- _EXERCISE MATERIALS_:
════

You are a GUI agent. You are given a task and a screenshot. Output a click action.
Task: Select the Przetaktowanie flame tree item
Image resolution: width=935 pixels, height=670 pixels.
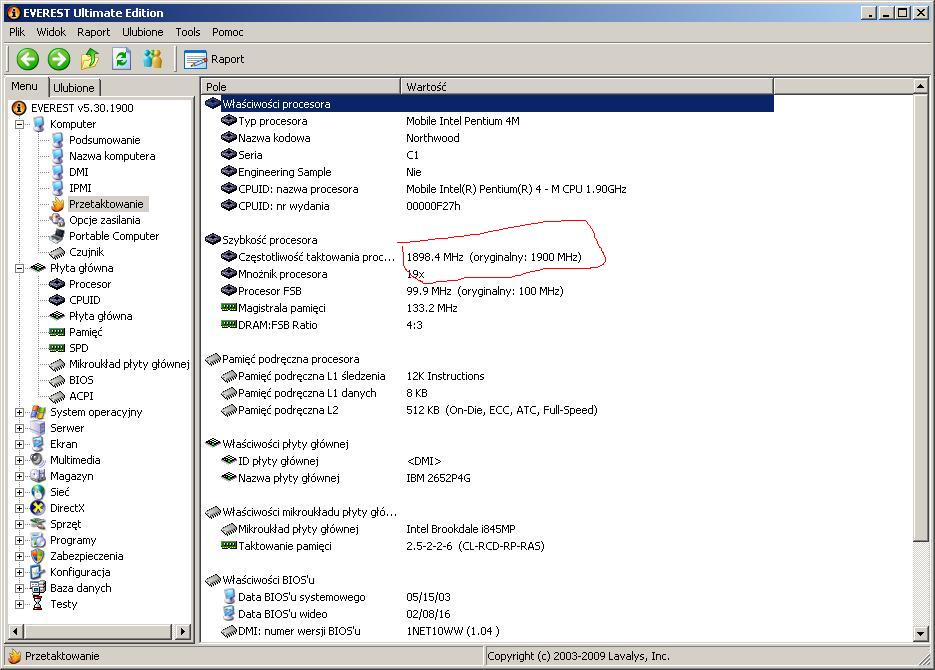pos(105,204)
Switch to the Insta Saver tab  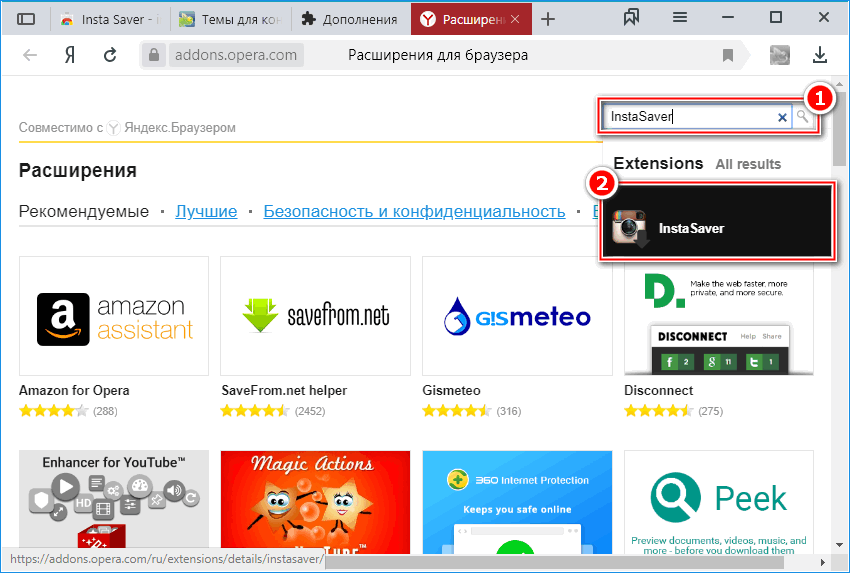[108, 19]
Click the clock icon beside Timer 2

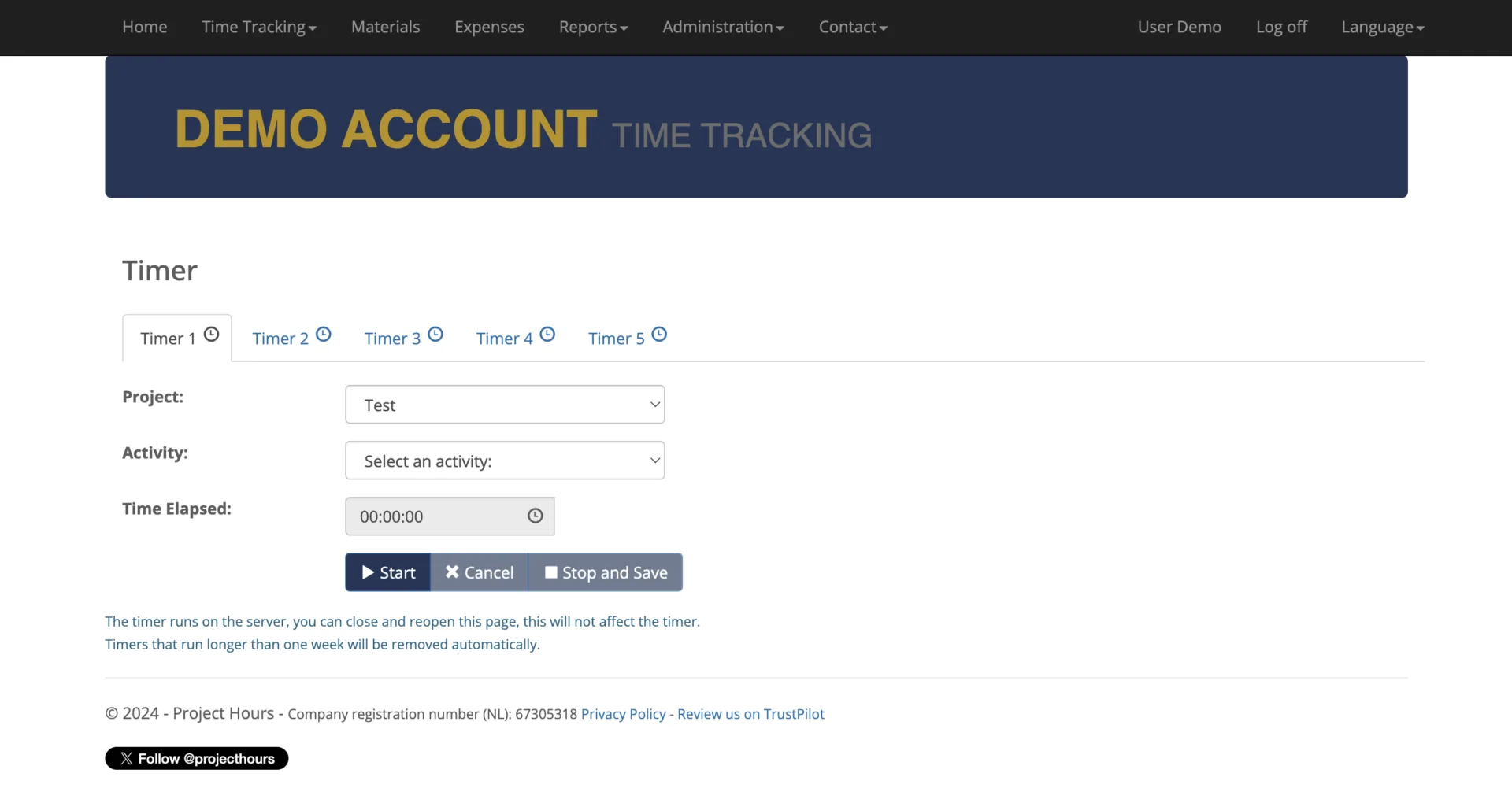324,335
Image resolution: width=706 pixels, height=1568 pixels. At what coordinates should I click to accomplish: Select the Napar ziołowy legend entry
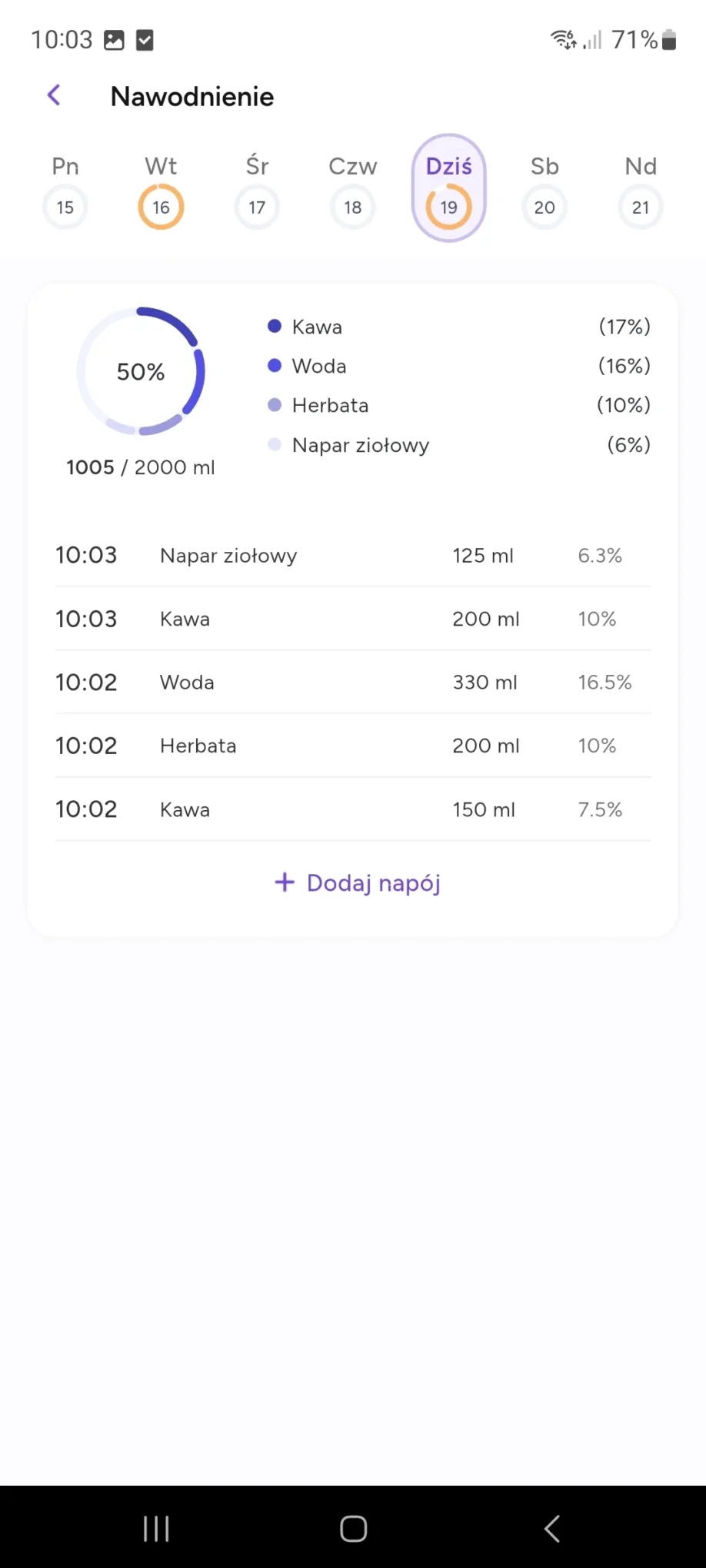click(360, 445)
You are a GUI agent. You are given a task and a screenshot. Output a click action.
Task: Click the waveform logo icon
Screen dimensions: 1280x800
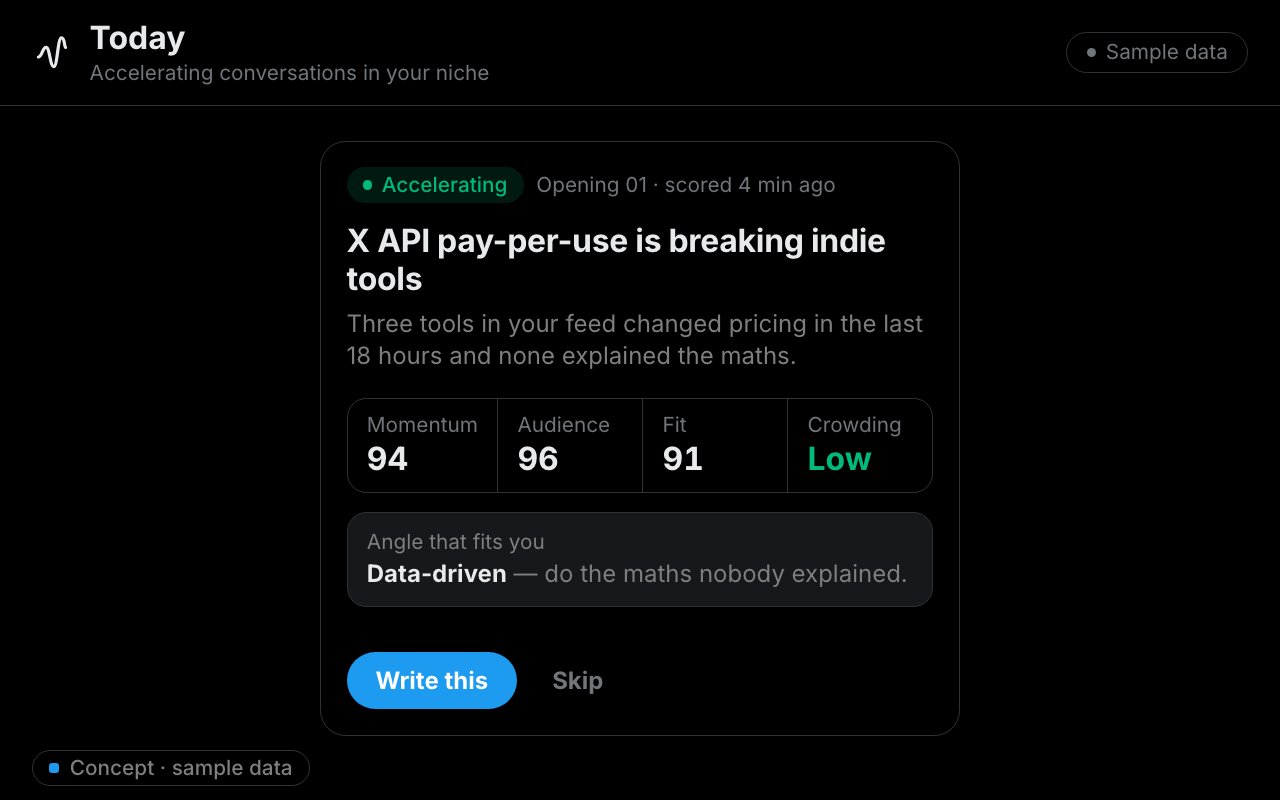(52, 52)
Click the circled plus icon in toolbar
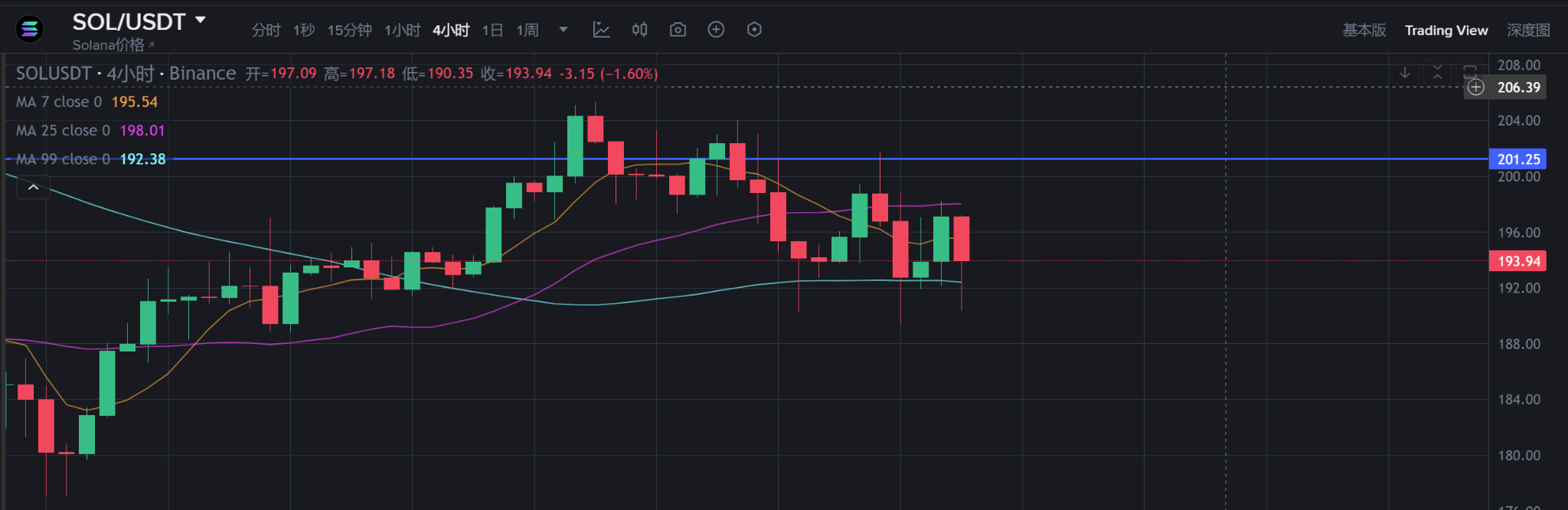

════

- _EXERCISE DETAILS_: All that is needed is the lines from the line holding "Screen dimensions: 1280x800" to the final line of the listing above, repeated exactly, pictures excluded.

- _RESPONSE AREA_:
Screen dimensions: 1280x800
(52, 52)
Click the circled plus icon in toolbar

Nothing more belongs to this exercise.